I agree that the model is mis-specificied somehow. If I set p0 and just try to infer p1, it still cannot estimate it properly. I assume I am not mixing them properly in pm.Mixture?
With p0 set to 1e-4, and mixing_fraction fixed, the only free parameter is p1, and that should be fittable from the data. p1 is getting fit to 0.3
%%capture --no-display
scores = simulated_data.reset_index(drop=True)

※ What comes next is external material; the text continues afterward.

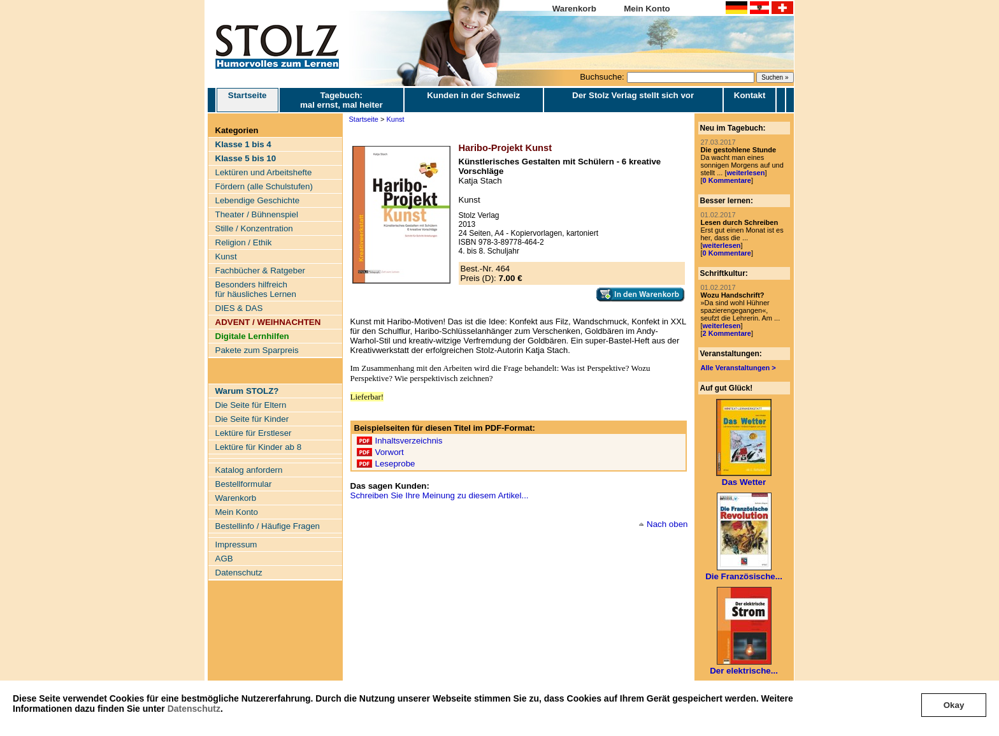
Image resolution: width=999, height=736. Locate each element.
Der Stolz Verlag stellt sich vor (633, 95)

coords = {"observation": scores.index.values}
for mode in ["fit","predict"]:
model = pm.Model(coords=coords)
with model:
n = pm.ConstantData("n",value=scores["N"],dims="observation")

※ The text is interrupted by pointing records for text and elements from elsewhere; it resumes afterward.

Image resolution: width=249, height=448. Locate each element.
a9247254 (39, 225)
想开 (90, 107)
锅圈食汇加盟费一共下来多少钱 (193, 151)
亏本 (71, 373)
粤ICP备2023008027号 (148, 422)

mix_frac = pm.ConstantData("mix_frac",value=scores["fraction"],dims="observation")
if mode == "fit":
p_type0 = 1e-4
p_type1 = pm.Uniform("p_type1")
observed = scores["observed_counts"]
dims = "observation"
else:
p_type0 = 1e-4
p_type1 = params["p_type1"]
observed = None
dims = None
component_t0 = pm.Binomial.dist(
n = n,
p = p_type0,
)
component_t1 = pm.Binomial.dist(
n = n,
p = p_type1,
)
observed_counts = pm.Mixture(
"counts",
w = pt.stack([1-mix_frac,mix_frac],axis=1),
comp_dists = [
component_t0,
component_t1
],
observed = observed,
)
idata = pm.sample()
pm.sample_posterior_predictive(idata, extend_inferencedata=True)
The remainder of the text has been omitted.